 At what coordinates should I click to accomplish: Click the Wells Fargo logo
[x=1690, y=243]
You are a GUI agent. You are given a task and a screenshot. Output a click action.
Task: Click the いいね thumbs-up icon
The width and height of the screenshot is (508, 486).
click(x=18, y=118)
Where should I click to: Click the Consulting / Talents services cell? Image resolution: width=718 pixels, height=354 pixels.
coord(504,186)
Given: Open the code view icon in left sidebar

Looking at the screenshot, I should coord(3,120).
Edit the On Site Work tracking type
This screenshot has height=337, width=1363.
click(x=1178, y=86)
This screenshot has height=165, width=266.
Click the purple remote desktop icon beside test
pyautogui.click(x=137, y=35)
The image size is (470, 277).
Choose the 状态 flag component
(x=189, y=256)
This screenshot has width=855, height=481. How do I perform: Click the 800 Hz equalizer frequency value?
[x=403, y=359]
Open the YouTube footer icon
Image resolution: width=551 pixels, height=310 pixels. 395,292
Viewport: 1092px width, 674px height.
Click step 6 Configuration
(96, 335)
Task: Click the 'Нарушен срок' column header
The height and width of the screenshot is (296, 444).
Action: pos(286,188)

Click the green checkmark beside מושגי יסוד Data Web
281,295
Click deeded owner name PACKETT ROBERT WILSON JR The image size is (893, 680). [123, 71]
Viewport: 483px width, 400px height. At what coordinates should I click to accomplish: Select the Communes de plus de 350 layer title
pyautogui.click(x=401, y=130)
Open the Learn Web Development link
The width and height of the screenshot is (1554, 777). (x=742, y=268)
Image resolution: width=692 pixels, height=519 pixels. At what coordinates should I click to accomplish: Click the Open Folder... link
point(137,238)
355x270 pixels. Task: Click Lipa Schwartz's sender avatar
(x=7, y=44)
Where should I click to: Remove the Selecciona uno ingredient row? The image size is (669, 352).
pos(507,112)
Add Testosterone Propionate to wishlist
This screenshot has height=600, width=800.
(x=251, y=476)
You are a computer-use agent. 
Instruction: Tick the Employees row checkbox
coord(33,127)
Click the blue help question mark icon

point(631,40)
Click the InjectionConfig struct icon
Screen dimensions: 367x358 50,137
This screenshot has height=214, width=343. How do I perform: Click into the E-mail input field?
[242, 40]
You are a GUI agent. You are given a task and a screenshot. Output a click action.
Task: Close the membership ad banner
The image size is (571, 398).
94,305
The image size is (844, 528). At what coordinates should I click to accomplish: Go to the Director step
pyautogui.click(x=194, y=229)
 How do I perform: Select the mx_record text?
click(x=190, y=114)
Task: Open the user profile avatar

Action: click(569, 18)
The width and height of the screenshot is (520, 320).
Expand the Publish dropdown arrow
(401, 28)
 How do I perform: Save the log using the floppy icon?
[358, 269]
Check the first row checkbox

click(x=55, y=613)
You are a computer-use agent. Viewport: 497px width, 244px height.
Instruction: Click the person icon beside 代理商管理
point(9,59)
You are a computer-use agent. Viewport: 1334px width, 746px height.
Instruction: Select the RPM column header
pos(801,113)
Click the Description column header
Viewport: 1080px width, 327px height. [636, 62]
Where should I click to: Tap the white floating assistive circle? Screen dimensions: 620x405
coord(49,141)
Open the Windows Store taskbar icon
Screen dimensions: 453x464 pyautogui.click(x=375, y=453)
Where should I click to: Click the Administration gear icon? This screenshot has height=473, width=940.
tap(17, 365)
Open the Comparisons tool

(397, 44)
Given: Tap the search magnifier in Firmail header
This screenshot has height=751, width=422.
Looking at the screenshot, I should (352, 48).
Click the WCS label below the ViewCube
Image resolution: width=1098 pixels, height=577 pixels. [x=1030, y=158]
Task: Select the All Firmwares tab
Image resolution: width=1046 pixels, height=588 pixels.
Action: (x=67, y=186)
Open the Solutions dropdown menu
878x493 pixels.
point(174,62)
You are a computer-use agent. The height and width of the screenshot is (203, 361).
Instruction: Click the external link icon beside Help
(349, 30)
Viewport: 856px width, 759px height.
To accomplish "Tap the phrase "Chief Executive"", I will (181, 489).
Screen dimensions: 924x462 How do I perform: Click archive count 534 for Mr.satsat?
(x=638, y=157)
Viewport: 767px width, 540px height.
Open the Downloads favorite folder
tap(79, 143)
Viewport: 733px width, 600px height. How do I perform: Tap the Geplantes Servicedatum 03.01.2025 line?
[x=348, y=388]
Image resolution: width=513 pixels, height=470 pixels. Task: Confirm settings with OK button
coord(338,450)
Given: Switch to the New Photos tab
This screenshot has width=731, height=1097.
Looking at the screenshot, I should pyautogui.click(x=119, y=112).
☆ ☆ ☆ ☆
Work instructions -> Only the lines above starting at the one containing "This screenshot has width=855, height=481." and ending at the one containing "Click deeded owner", both included, are to be returned, exactly as they read.

Finished exercise ->
This screenshot has width=855, height=481. How do I perform: Click the 800 Hz equalizer frequency value?
[x=403, y=359]
Open the YouTube footer icon
Image resolution: width=551 pixels, height=310 pixels. 395,292
Viewport: 1092px width, 674px height.
Click step 6 Configuration
(96, 335)
Task: Click the 'Нарушен срок' column header
The height and width of the screenshot is (296, 444).
Action: pos(286,188)

Click the green checkmark beside מושגי יסוד Data Web
281,295
Click deeded owner name PACKETT ROBERT WILSON JR The image size is (893, 680). [123, 71]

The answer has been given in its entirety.